You are viewing a plain text version of this content. The canonical link for it is here.
Posted to user@drill.apache.org by Sebastian Fischmeister <sf...@uwaterloo.ca> on 2020/11/22 17:07:09 UTC

Querying multiple s3 buckets

Hi,

I set up drill with min.io and have multiple buckets in minio. I was able to setup an s3 connection to a single bucket, however, I actually want to run a query on all files in all buckets. Is this possible?

Regards,
  Sebastian

Re: Querying multiple s3 buckets

Posted by Sebastian Fischmeister <sf...@uwaterloo.ca>.
But this means that (1) the names have to be known upfront and (2) the list of buckets remains static.

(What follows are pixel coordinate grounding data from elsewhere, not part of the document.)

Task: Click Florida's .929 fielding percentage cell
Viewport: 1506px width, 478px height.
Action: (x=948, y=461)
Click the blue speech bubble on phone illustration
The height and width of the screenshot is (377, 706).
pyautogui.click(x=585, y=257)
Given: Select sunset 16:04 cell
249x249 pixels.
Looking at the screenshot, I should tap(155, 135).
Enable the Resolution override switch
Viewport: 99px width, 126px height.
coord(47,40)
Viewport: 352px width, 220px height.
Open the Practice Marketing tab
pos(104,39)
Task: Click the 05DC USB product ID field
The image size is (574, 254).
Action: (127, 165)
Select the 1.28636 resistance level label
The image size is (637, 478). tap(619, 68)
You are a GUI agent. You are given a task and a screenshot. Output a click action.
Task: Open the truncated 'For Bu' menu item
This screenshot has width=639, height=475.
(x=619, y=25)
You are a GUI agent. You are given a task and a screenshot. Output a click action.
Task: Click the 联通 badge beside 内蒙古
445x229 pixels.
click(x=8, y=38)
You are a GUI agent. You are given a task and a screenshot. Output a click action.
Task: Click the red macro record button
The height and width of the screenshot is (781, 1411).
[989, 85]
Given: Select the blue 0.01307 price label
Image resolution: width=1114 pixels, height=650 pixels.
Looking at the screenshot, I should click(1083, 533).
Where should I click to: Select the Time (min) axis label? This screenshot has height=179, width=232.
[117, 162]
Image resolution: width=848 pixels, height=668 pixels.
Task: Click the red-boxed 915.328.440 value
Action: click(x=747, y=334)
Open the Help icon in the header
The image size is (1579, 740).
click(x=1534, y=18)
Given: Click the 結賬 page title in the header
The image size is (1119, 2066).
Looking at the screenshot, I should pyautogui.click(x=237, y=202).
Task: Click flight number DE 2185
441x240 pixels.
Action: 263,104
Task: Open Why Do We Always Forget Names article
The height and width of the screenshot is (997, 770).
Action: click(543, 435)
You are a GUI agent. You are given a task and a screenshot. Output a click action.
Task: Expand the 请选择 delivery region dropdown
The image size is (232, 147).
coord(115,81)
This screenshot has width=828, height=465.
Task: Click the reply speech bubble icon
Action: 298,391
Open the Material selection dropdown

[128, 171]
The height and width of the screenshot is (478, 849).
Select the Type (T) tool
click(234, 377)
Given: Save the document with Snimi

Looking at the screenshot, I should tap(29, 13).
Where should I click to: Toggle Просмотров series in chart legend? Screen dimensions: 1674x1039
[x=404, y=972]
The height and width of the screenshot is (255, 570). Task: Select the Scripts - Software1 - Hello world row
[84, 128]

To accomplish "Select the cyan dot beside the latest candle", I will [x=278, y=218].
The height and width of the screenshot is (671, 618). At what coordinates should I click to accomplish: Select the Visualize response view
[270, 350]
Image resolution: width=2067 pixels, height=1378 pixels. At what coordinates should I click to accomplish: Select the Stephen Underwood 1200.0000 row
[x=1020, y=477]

I'm looking for a method to dynamically search all buckets.

Now, I could use the REST API to dynamically create drill bits after listing all buckets, but pushes responsibility to the user. It would be nicer to specify in the connection a wildcard (e.g., "connection" = "s3a://foo*" or "s3a://*") and then drill internally search for matching buckets and then traverses through them.

  Sebastian

Nitin Pawar <ni...@gmail.com> writes:

> you can create multiple storages with different names to each bucker and
> query them in a single query
>
> On Sun, Nov 22, 2020 at 10:38 PM Sebastian Fischmeister <
> sfischme@uwaterloo.ca> wrote:
>
>> Hi,
>>
>> I set up drill with min.io and have multiple buckets in minio. I was able
>> to setup an s3 connection to a single bucket, however, I actually want to
>> run a query on all files in all buckets. Is this possible?
>>
>> Regards,
>>   Sebastian
>>
>
>
> -- 
> Nitin Pawar

Re: Querying multiple s3 buckets

Posted by Sebastian Fischmeister <sf...@uwaterloo.ca>.
Since s3n://test*/ doesn't seem to be easily feasible, how do you combine a query on multiple s3 buckets into a single one?

For example, I essentially want to execute 'find / -name "test*_r*.parquet"' on a set of S3 buckets:

select fqn as f from ??? where regexp_matches(f,".*test.*_r.*.parquet");

Regards,
  Sebastian

Nitin Pawar <ni...@gmail.com> writes:

> you can create multiple storages with different names to each bucker and
> query them in a single query
>
> On Sun, Nov 22, 2020 at 10:38 PM Sebastian Fischmeister <
> sfischme@uwaterloo.ca> wrote:
>
>> Hi,
>>
>> I set up drill with min.io and have multiple buckets in minio. I was able
>> to setup an s3 connection to a single bucket, however, I actually want to
>> run a query on all files in all buckets. Is this possible?
>>
>> Regards,
>>   Sebastian
>>
>
>
> -- 
> Nitin Pawar

Re: Querying multiple s3 buckets

Posted by Nitin Pawar <ni...@gmail.com>.
you can create multiple storages with different names to each bucker and
query them in a single query

On Sun, Nov 22, 2020 at 10:38 PM Sebastian Fischmeister <
sfischme@uwaterloo.ca> wrote:

> Hi,
>
> I set up drill with min.io and have multiple buckets in minio. I was able
> to setup an s3 connection to a single bucket, however, I actually want to
> run a query on all files in all buckets. Is this possible?
>
> Regards,
>   Sebastian
>


-- 
Nitin Pawar